Но старый, добрый дед немногим пережил Наталию Мердер.

Изабелла Эбергард отныне ничем не связана с Европой… Дед оставил ей небольшое состояние. Она свободно может идти тем путем, на который ее так звал «этот великий, влекущий нас туда сфинкс».

* * *

Она приняла решение с присущей ей «необычайной быстротой». «4-го июня 1899 года, — пишет ее французский биограф, — она выезжает из Женевы. 14-го июня она в Тунисе. 8-го июля она двинулась в путь в Южный Константин[28]. 12-го июля мы находим ее в Тимгаде „завтракающей и отдыхающей под аркой Траяна“ и спустя два дня в Бискре. Она хочет ехать дальше, достичь великой пустыни».

«Жадная к неизвестному и к скитальческой жизни», — так она говорит о себе в коротенькой автобиографии, — Изабелла Эбергард объезжает верхом Тунис, восток Алжира и константинскую Сахару. «Ради большого удобства и эстетики» она одевается в костюм араба.

Прекрасно говорящая по-арабски, мусульманка, знающая всю мудрость Корана, она — для внешнего же мира, вернее, он — пользуется полным доверием кочевых племен, их шейхов, религиозных братств и их святых — «марабутов», перед ней открываются все тайны жизни североафриканских, исповедующих ислам народов.

※

• Инструкции к заданиям:
- 1) Выпишите из фрагмента все даты из цитаты французского биографа и укажите, что, по его словам, происходило в каждую из них.
- 2) Изложите содержание фрагмента в двух предложениях.
- 3) Ответьте, пожалуйста, на вопросы по фрагменту:
(а) Что оставил Изабелле Эбергард дед?
(б) Ради чего, по ее словам, она одевается в костюм араба?
(в) Как называются святые религиозных братств?

• Исходные данные:
※

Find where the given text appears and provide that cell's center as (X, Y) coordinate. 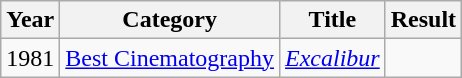
Best Cinematography (170, 58)
Category (170, 20)
Title (333, 20)
Result (423, 20)
1981 (30, 58)
Year (30, 20)
Excalibur (333, 58)
Return [X, Y] of the center of cell containing provided text 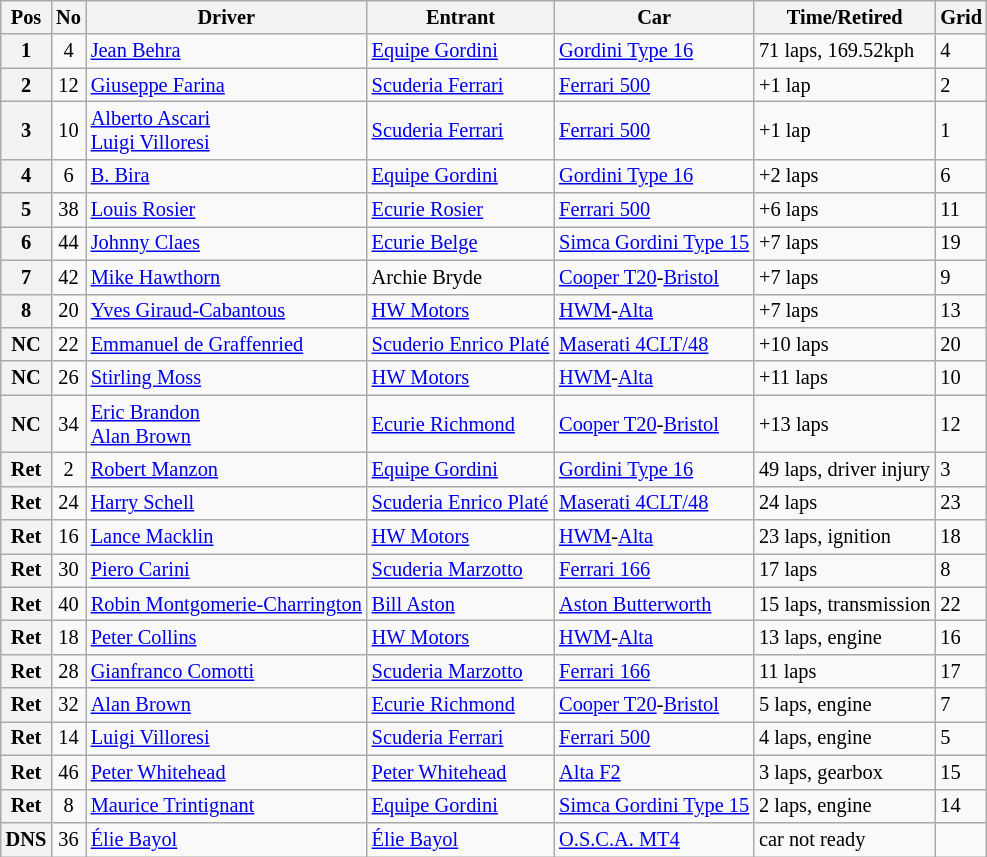
17 laps [844, 570]
Lance Macklin [226, 537]
13 laps, engine [844, 637]
Emmanuel de Graffenried [226, 344]
46 [68, 772]
Yves Giraud-Cabantous [226, 311]
5 laps, engine [844, 705]
40 [68, 604]
15 [961, 772]
Time/Retired [844, 17]
3 laps, gearbox [844, 772]
71 laps, 169.52kph [844, 51]
17 [961, 671]
Maurice Trintignant [226, 806]
Archie Bryde [460, 277]
42 [68, 277]
19 [961, 243]
4 laps, engine [844, 738]
Alan Brown [226, 705]
Stirling Moss [226, 378]
Scuderia Enrico Platé [460, 503]
+6 laps [844, 210]
Ecurie Rosier [460, 210]
Alta F2 [654, 772]
Grid [961, 17]
+11 laps [844, 378]
car not ready [844, 839]
30 [68, 570]
+10 laps [844, 344]
+13 laps [844, 424]
28 [68, 671]
38 [68, 210]
Car [654, 17]
Robin Montgomerie-Charrington [226, 604]
32 [68, 705]
24 [68, 503]
Aston Butterworth [654, 604]
24 laps [844, 503]
23 [961, 503]
Mike Hawthorn [226, 277]
2 laps, engine [844, 806]
9 [961, 277]
B. Bira [226, 176]
Harry Schell [226, 503]
Ecurie Belge [460, 243]
Driver [226, 17]
34 [68, 424]
DNS [26, 839]
26 [68, 378]
Robert Manzon [226, 469]
Piero Carini [226, 570]
Giuseppe Farina [226, 85]
+2 laps [844, 176]
44 [68, 243]
Eric Brandon Alan Brown [226, 424]
23 laps, ignition [844, 537]
Gianfranco Comotti [226, 671]
Entrant [460, 17]
Pos [26, 17]
36 [68, 839]
O.S.C.A. MT4 [654, 839]
No [68, 17]
Bill Aston [460, 604]
Peter Collins [226, 637]
11 [961, 210]
Jean Behra [226, 51]
Alberto Ascari Luigi Villoresi [226, 130]
13 [961, 311]
15 laps, transmission [844, 604]
Louis Rosier [226, 210]
49 laps, driver injury [844, 469]
Johnny Claes [226, 243]
11 laps [844, 671]
Luigi Villoresi [226, 738]
Scuderio Enrico Platé [460, 344]
Extract the (x, y) coordinate from the center of the cell holding the provided text.  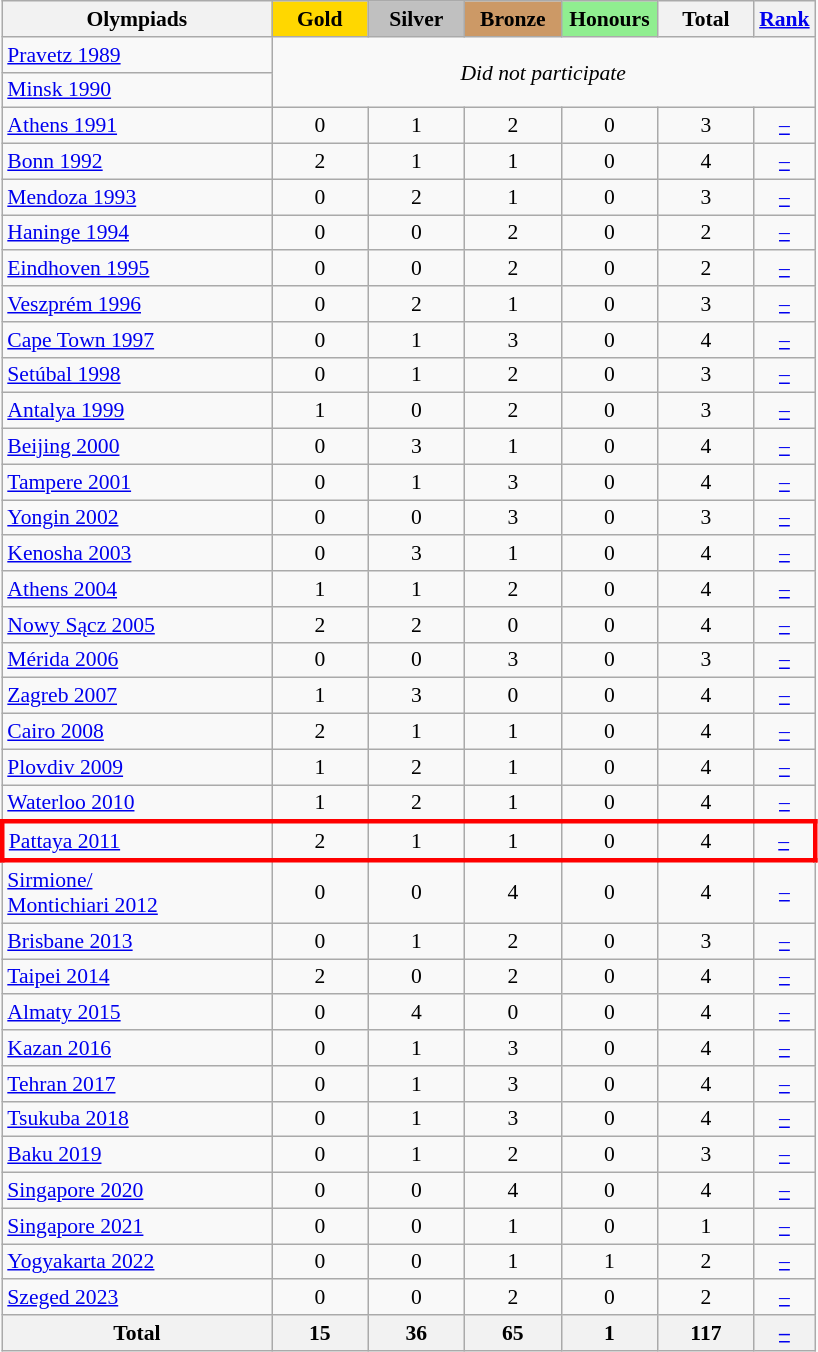
15 (320, 1333)
65 (514, 1333)
Nowy Sącz 2005 (136, 625)
Bonn 1992 (136, 162)
Beijing 2000 (136, 447)
Tehran 2017 (136, 1084)
Bronze (514, 19)
Gold (320, 19)
Szeged 2023 (136, 1298)
Minsk 1990 (136, 90)
Mérida 2006 (136, 660)
Cape Town 1997 (136, 340)
Kenosha 2003 (136, 554)
Setúbal 1998 (136, 375)
36 (416, 1333)
Singapore 2021 (136, 1226)
Zagreb 2007 (136, 696)
Waterloo 2010 (136, 804)
Tsukuba 2018 (136, 1119)
Honours (610, 19)
Singapore 2020 (136, 1191)
Taipei 2014 (136, 977)
Yongin 2002 (136, 518)
Yogyakarta 2022 (136, 1262)
Athens 2004 (136, 589)
Olympiads (136, 19)
Baku 2019 (136, 1155)
Eindhoven 1995 (136, 269)
Antalya 1999 (136, 411)
117 (706, 1333)
Sirmione/Montichiari 2012 (136, 892)
Mendoza 1993 (136, 197)
Veszprém 1996 (136, 304)
Silver (416, 19)
Athens 1991 (136, 126)
Brisbane 2013 (136, 941)
Plovdiv 2009 (136, 767)
Pravetz 1989 (136, 55)
Tampere 2001 (136, 482)
Pattaya 2011 (136, 842)
Kazan 2016 (136, 1048)
Did not participate (544, 72)
Rank (784, 19)
Haninge 1994 (136, 233)
Cairo 2008 (136, 732)
Almaty 2015 (136, 1013)
Return the (x, y) coordinate for the center point of the cell that contains the specified text.  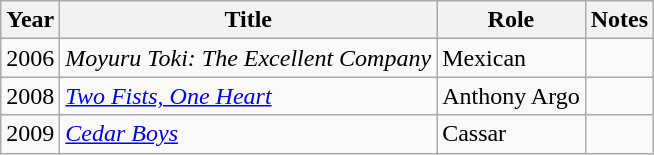
Two Fists, One Heart (248, 96)
Mexican (512, 58)
Title (248, 20)
2008 (30, 96)
Notes (619, 20)
Cedar Boys (248, 134)
Year (30, 20)
Anthony Argo (512, 96)
2006 (30, 58)
Role (512, 20)
Cassar (512, 134)
Moyuru Toki: The Excellent Company (248, 58)
2009 (30, 134)
Locate the cell with the specified text and output its [X, Y] center coordinate. 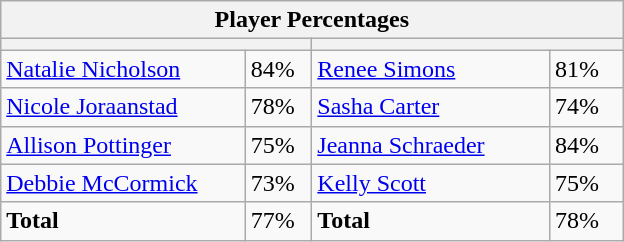
Nicole Joraanstad [124, 107]
Sasha Carter [431, 107]
81% [586, 69]
Jeanna Schraeder [431, 145]
77% [278, 221]
Player Percentages [312, 20]
Debbie McCormick [124, 183]
73% [278, 183]
74% [586, 107]
Allison Pottinger [124, 145]
Natalie Nicholson [124, 69]
Kelly Scott [431, 183]
Renee Simons [431, 69]
Determine the (x, y) coordinate at the center of the cell enclosing the given text.  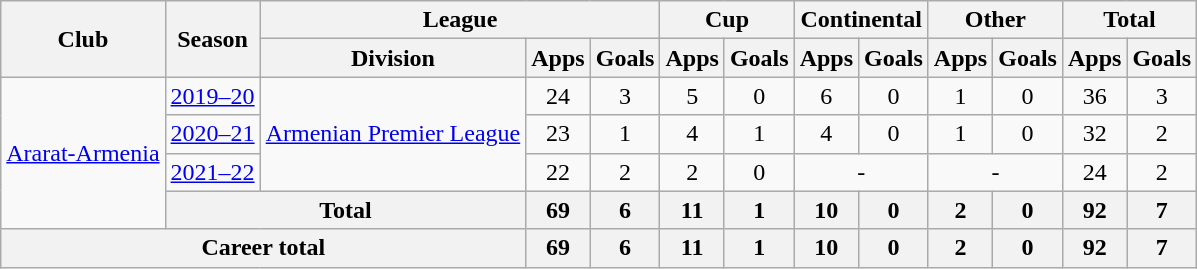
Season (212, 39)
32 (1094, 134)
Career total (264, 248)
Club (83, 39)
2021–22 (212, 172)
36 (1094, 96)
Armenian Premier League (393, 134)
2020–21 (212, 134)
5 (692, 96)
Continental (861, 20)
Division (393, 58)
League (460, 20)
23 (558, 134)
22 (558, 172)
Ararat-Armenia (83, 153)
2019–20 (212, 96)
Cup (727, 20)
Other (995, 20)
Determine the [X, Y] coordinate at the center of the cell enclosing the given text.  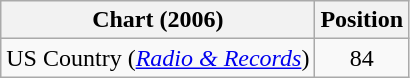
US Country (Radio & Records) [158, 58]
Position [362, 20]
Chart (2006) [158, 20]
84 [362, 58]
Scan for the cell matching the given text and deliver its (X, Y) coordinate at center. 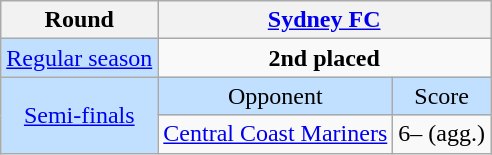
Semi-finals (80, 115)
Opponent (276, 96)
6– (agg.) (442, 134)
Round (80, 20)
Sydney FC (324, 20)
Score (442, 96)
Regular season (80, 58)
2nd placed (324, 58)
Central Coast Mariners (276, 134)
Pinpoint the cell where the given text exists, returning its [X, Y] midpoint coordinate. 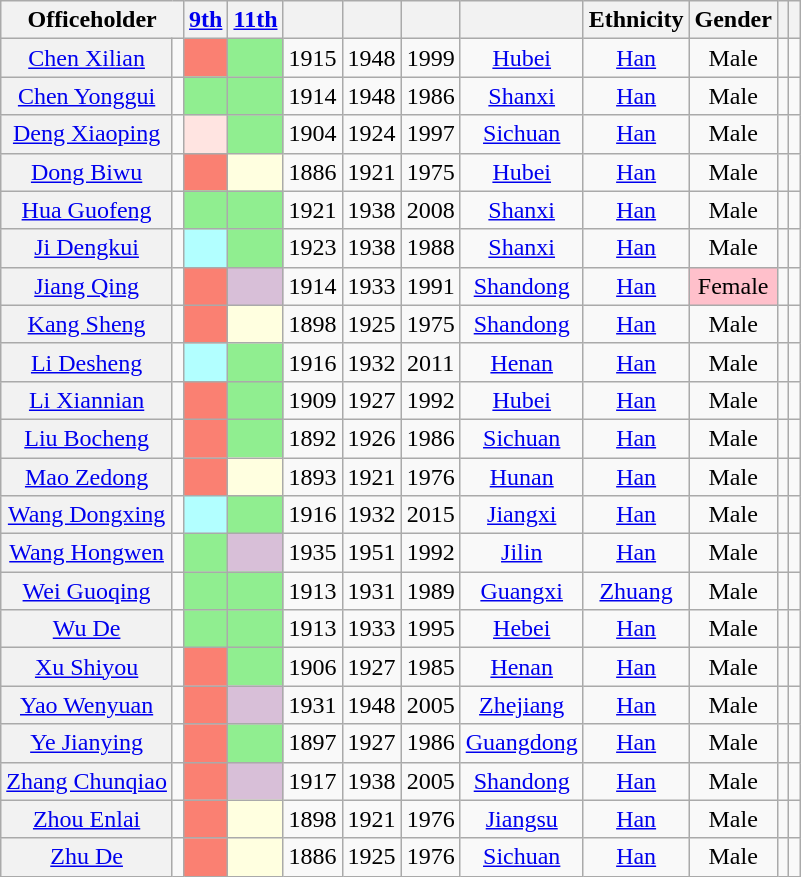
1915 [312, 58]
Gender [733, 20]
Mao Zedong [87, 477]
Officeholder [92, 20]
Jilin [522, 553]
1892 [312, 438]
Kang Sheng [87, 324]
Hebei [522, 629]
1985 [430, 667]
1904 [312, 134]
1991 [430, 286]
Guangdong [522, 743]
Li Xiannian [87, 400]
2008 [430, 210]
Liu Bocheng [87, 438]
1995 [430, 629]
Dong Biwu [87, 172]
Ji Dengkui [87, 248]
Wang Dongxing [87, 515]
11th [256, 20]
1893 [312, 477]
2015 [430, 515]
9th [206, 20]
Chen Xilian [87, 58]
1917 [312, 781]
Deng Xiaoping [87, 134]
Female [733, 286]
Zhejiang [522, 705]
Yao Wenyuan [87, 705]
Zhang Chunqiao [87, 781]
Hunan [522, 477]
1988 [430, 248]
1989 [430, 591]
1897 [312, 743]
Ye Jianying [87, 743]
1951 [372, 553]
Chen Yonggui [87, 96]
Wei Guoqing [87, 591]
Zhu De [87, 857]
Li Desheng [87, 362]
1997 [430, 134]
1924 [372, 134]
1926 [372, 438]
Ethnicity [636, 20]
1999 [430, 58]
1906 [312, 667]
Jiang Qing [87, 286]
2011 [430, 362]
Guangxi [522, 591]
1909 [312, 400]
Jiangsu [522, 819]
Xu Shiyou [87, 667]
Wang Hongwen [87, 553]
Jiangxi [522, 515]
1923 [312, 248]
Zhou Enlai [87, 819]
Wu De [87, 629]
Zhuang [636, 591]
Hua Guofeng [87, 210]
1935 [312, 553]
Determine the [x, y] coordinate at the center of the cell enclosing the given text.  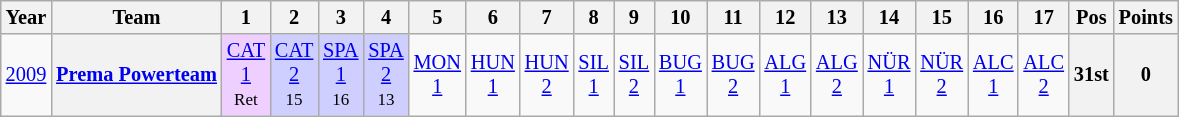
2 [294, 17]
2009 [26, 75]
Team [136, 17]
14 [890, 17]
NÜR2 [942, 75]
6 [493, 17]
12 [785, 17]
5 [438, 17]
Points [1146, 17]
15 [942, 17]
1 [246, 17]
17 [1043, 17]
0 [1146, 75]
HUN1 [493, 75]
3 [340, 17]
16 [993, 17]
31st [1092, 75]
NÜR1 [890, 75]
Year [26, 17]
HUN2 [547, 75]
4 [386, 17]
9 [634, 17]
ALC2 [1043, 75]
Prema Powerteam [136, 75]
ALG1 [785, 75]
BUG2 [734, 75]
Pos [1092, 17]
SIL1 [594, 75]
7 [547, 17]
10 [680, 17]
8 [594, 17]
ALC1 [993, 75]
CAT215 [294, 75]
SIL2 [634, 75]
SPA213 [386, 75]
13 [837, 17]
MON1 [438, 75]
SPA116 [340, 75]
ALG2 [837, 75]
BUG1 [680, 75]
11 [734, 17]
CAT1Ret [246, 75]
Identify which cell holds the provided text, then report its (X, Y) central coordinate. 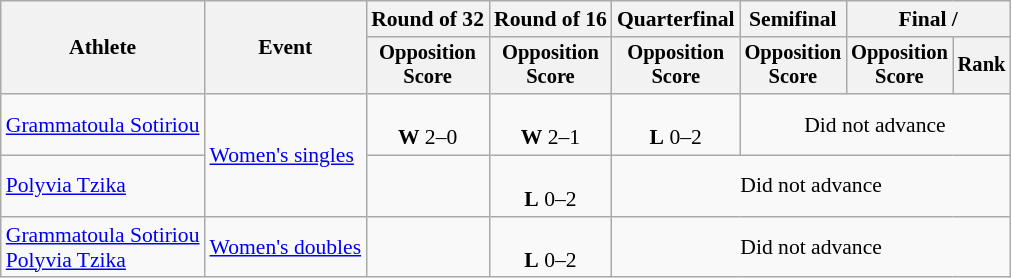
W 2–0 (428, 124)
Event (286, 48)
Quarterfinal (676, 19)
Women's singles (286, 155)
Rank (982, 66)
Round of 16 (550, 19)
Women's doubles (286, 248)
Final / (928, 19)
W 2–1 (550, 124)
Semifinal (794, 19)
Polyvia Tzika (103, 186)
Grammatoula SotiriouPolyvia Tzika (103, 248)
Grammatoula Sotiriou (103, 124)
Athlete (103, 48)
Round of 32 (428, 19)
Identify which cell holds the provided text, then report its (X, Y) central coordinate. 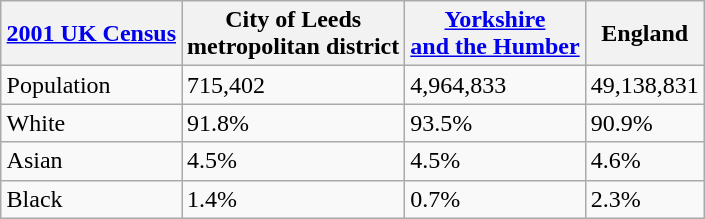
91.8% (294, 123)
1.4% (294, 199)
0.7% (495, 199)
White (91, 123)
93.5% (495, 123)
Black (91, 199)
City of Leedsmetropolitan district (294, 34)
4.6% (644, 161)
90.9% (644, 123)
Yorkshireand the Humber (495, 34)
England (644, 34)
4,964,833 (495, 85)
2.3% (644, 199)
Asian (91, 161)
715,402 (294, 85)
2001 UK Census (91, 34)
Population (91, 85)
49,138,831 (644, 85)
Pinpoint the cell where the given text exists, returning its (X, Y) midpoint coordinate. 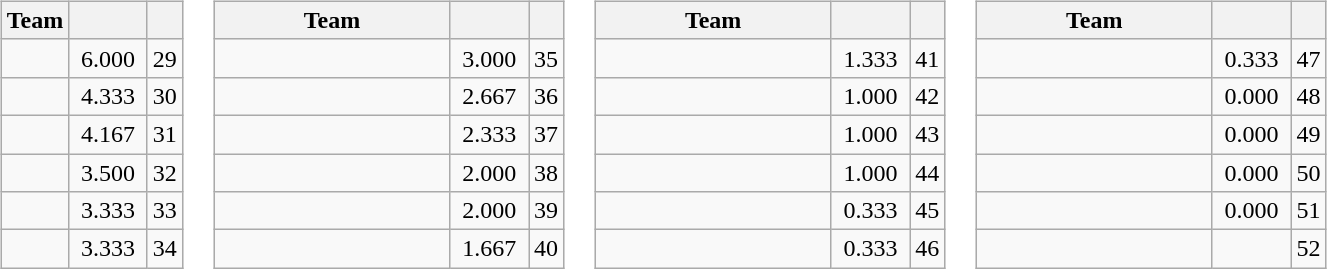
35 (546, 58)
41 (928, 58)
37 (546, 134)
3.500 (108, 173)
31 (164, 134)
32 (164, 173)
6.000 (108, 58)
45 (928, 211)
46 (928, 249)
50 (1308, 173)
2.667 (490, 96)
38 (546, 173)
49 (1308, 134)
34 (164, 249)
33 (164, 211)
39 (546, 211)
2.333 (490, 134)
43 (928, 134)
42 (928, 96)
48 (1308, 96)
4.333 (108, 96)
1.333 (870, 58)
52 (1308, 249)
4.167 (108, 134)
30 (164, 96)
44 (928, 173)
29 (164, 58)
3.000 (490, 58)
40 (546, 249)
1.667 (490, 249)
36 (546, 96)
47 (1308, 58)
51 (1308, 211)
Extract the (X, Y) coordinate from the center of the cell holding the provided text.  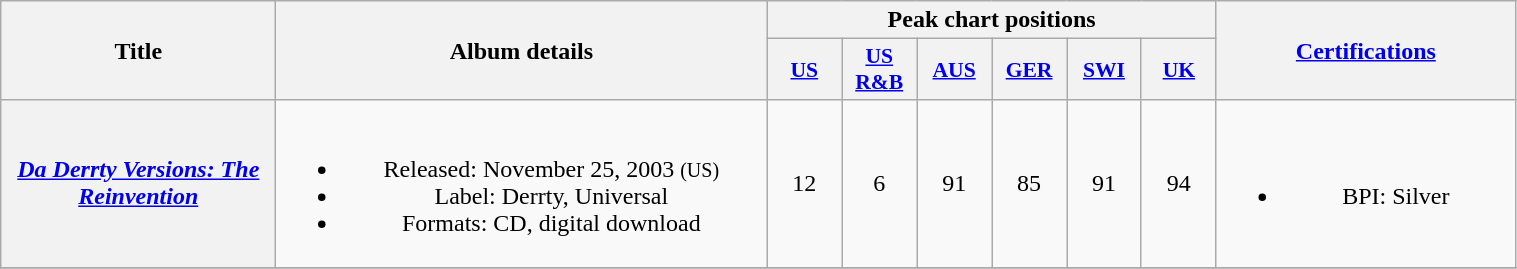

※

• Полные ответы:
- 1)
4 июня 1899 года: выезжает из Женевы.
14 июня: она в Тунисе.
8 июля: двинулась в путь в Южный Константин.
12 июля: в Тимгаде, «завтракающей и отдыхающей под аркой Траяна».

- 2) После смерти деда, оставившего ей небольшое состояние, Изабелла Эбергард больше ничем не связана с Европой и в 1899 году быстро отправляется из Женевы в Тунис, а затем верхом объезжает Тунис, восток Алжира и константинскую Сахару в костюме араба. Прекрасно говорящая по-арабски мусульманка, знающая мудрость Корана, она пользуется полным доверием кочевых племен, их шейхов, религиозных братств и марабутов.

- 3)
(а) Небольшое состояние.
(б) «Ради большого удобства и эстетики».
(в) Марабуты.